# Problem requirements
Will you write out, word for word, every line from the one with "Click the audit.log filename" to the final line of the data below, with the pictures left out?

━━━━

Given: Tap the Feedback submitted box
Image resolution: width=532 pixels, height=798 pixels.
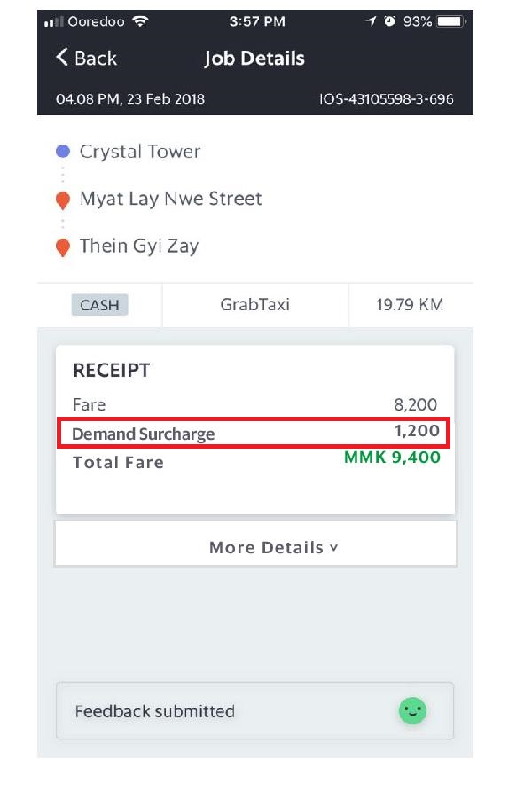Looking at the screenshot, I should tap(254, 710).
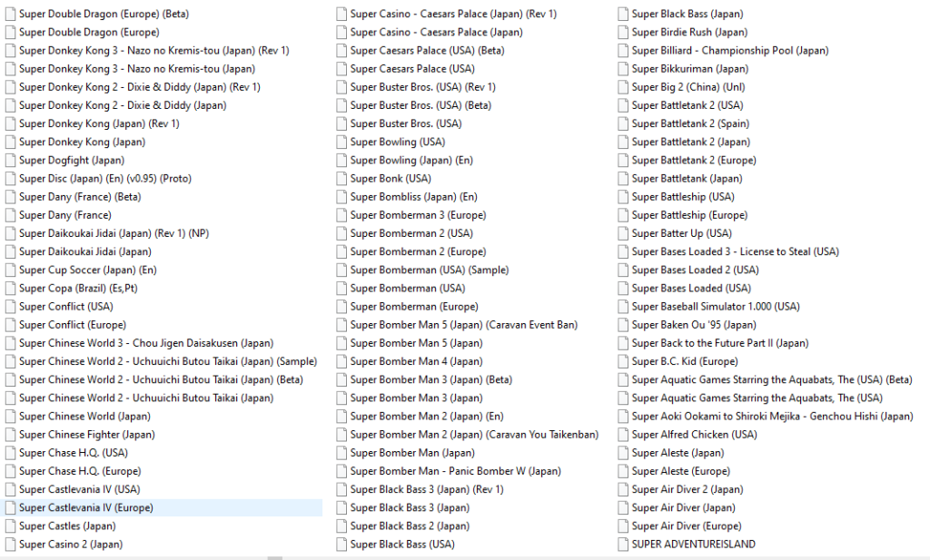The height and width of the screenshot is (560, 930).
Task: Click the icon of Super Alfred Chicken (USA)
Action: [623, 435]
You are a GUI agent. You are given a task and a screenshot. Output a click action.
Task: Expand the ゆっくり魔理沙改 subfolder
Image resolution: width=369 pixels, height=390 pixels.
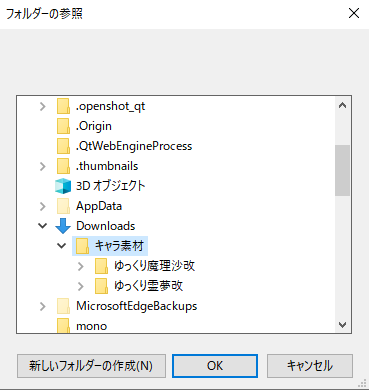click(x=81, y=266)
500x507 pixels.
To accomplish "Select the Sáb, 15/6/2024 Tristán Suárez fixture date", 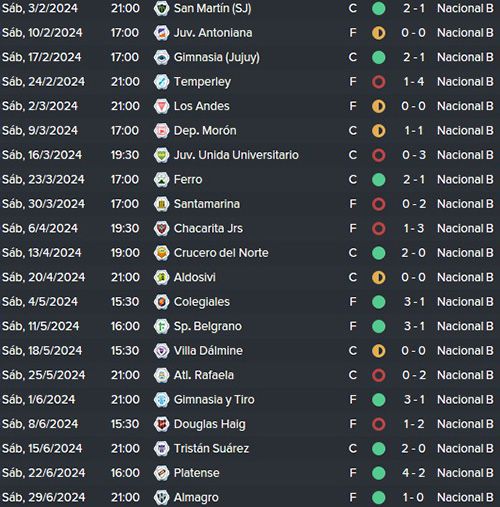I will point(42,448).
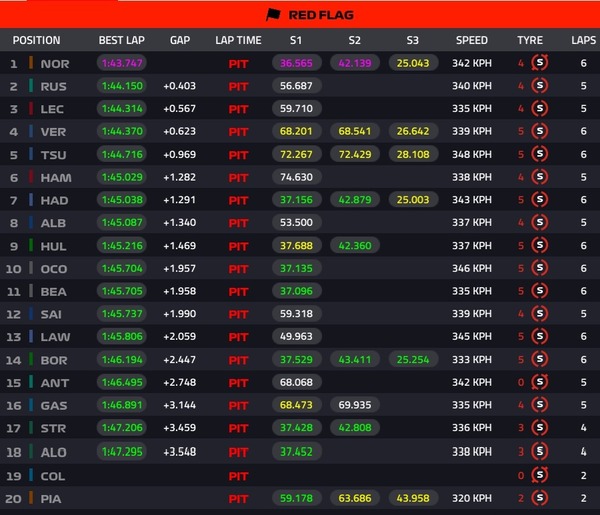Select the BEST LAP column header
This screenshot has height=515, width=600.
point(122,40)
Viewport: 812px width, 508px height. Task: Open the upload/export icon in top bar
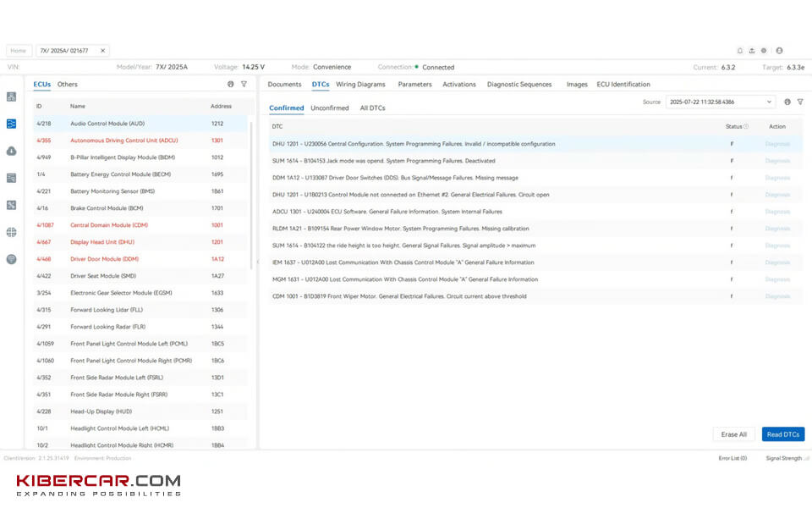click(752, 51)
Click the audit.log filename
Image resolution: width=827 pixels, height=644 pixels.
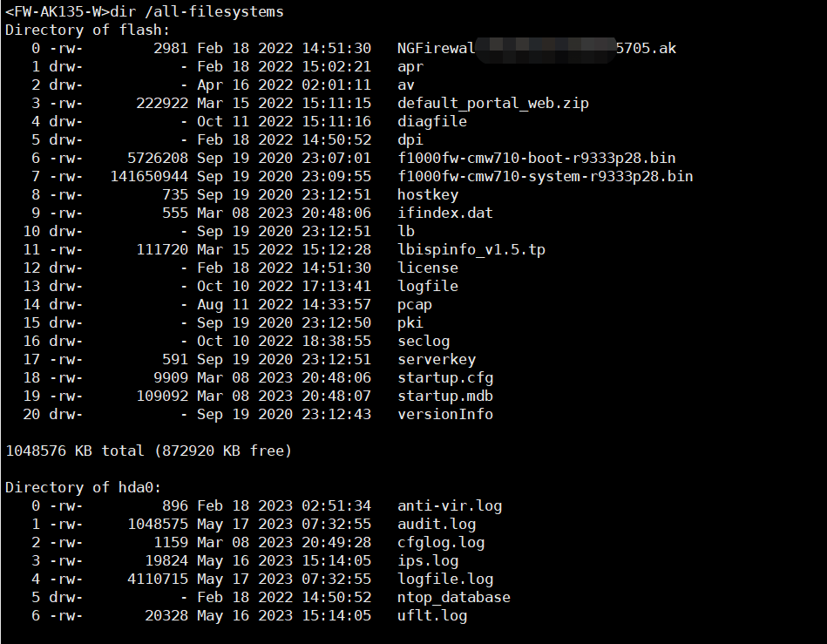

━━━━

# Answer section
Click the audit.log filename
Image resolution: width=827 pixels, height=644 pixels.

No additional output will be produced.